Mr. Trudeau defended the spirit of the program and noted that he has apologized for not removing himself from the cabinet decision.
“Of course, as I apologized for, I should have recused myself because of the connection with my family,” Mr. Trudeau replied. “But that does not take away from the fact that the public service recommended that organization.”
Yet Rachel Wernick, the senior public servant who made the recommendation, told the finance committee last week that she did so after a conversation with Finance Department officials, including Michelle Kovacevic, a Finance Canada assistant deputy minister. Ms. Kovacevic is scheduled to appear Wednesday at the same time as Mr. Morneau.
At the finance committee’s Tuesday meeting, Mr. Shugart was asked by Conservative MP Pierre Poilievre whether anyone in the public service raised “any red flags” regarding the finances of WE Charity before the issue went before cabinet.
“The answer, as far as I am aware, is no,” said Mr. Shugart, who also said outsourcing programs is normal in government.
Mr. Shugart pledged that he would approve the release of all related communications involving political staff in the Prime Minister’s Office and the Finance Minister’s office and their interactions with the public service. He was then asked whether he would provide recordings of private video-conference discussions related to WE.
“If there is such a thing, we can provide all of that. My intention … is to be expansive as possible in the information we provide to the committee,” he said.

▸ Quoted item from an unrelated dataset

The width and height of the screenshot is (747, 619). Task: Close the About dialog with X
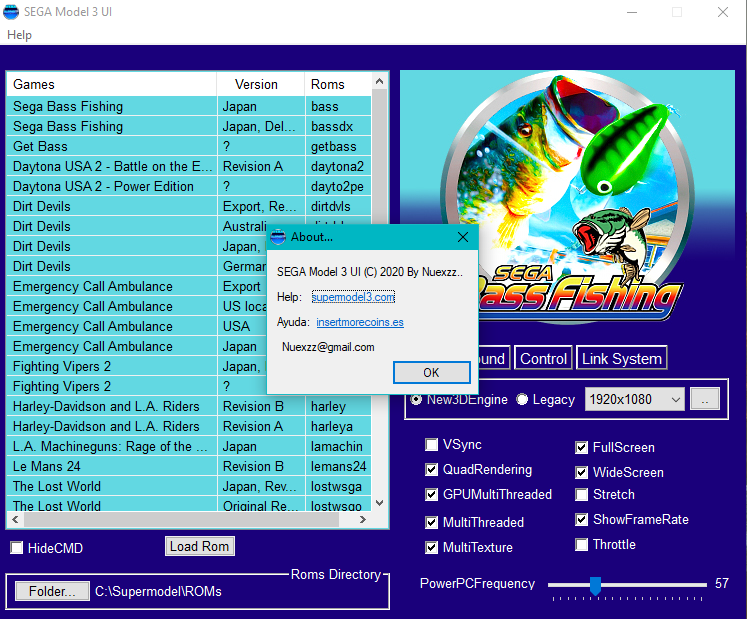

Mr. Shugart also pledged to release the contribution agreement between the federal government and WE Charity. He said a version of the CSSG will still go ahead, but that “it will, without question, be less than was envisaged through the third party delivery of the program.”
Chris Aylward, national president of the Public Service Alliance of Canada, which is the largest union of federal public servants, said the administration of the program should never have been outsourced. “If the program had been turned over to the public service to organize a delivery system, it is likely students would now be receiving some actual benefit,” he told the committee.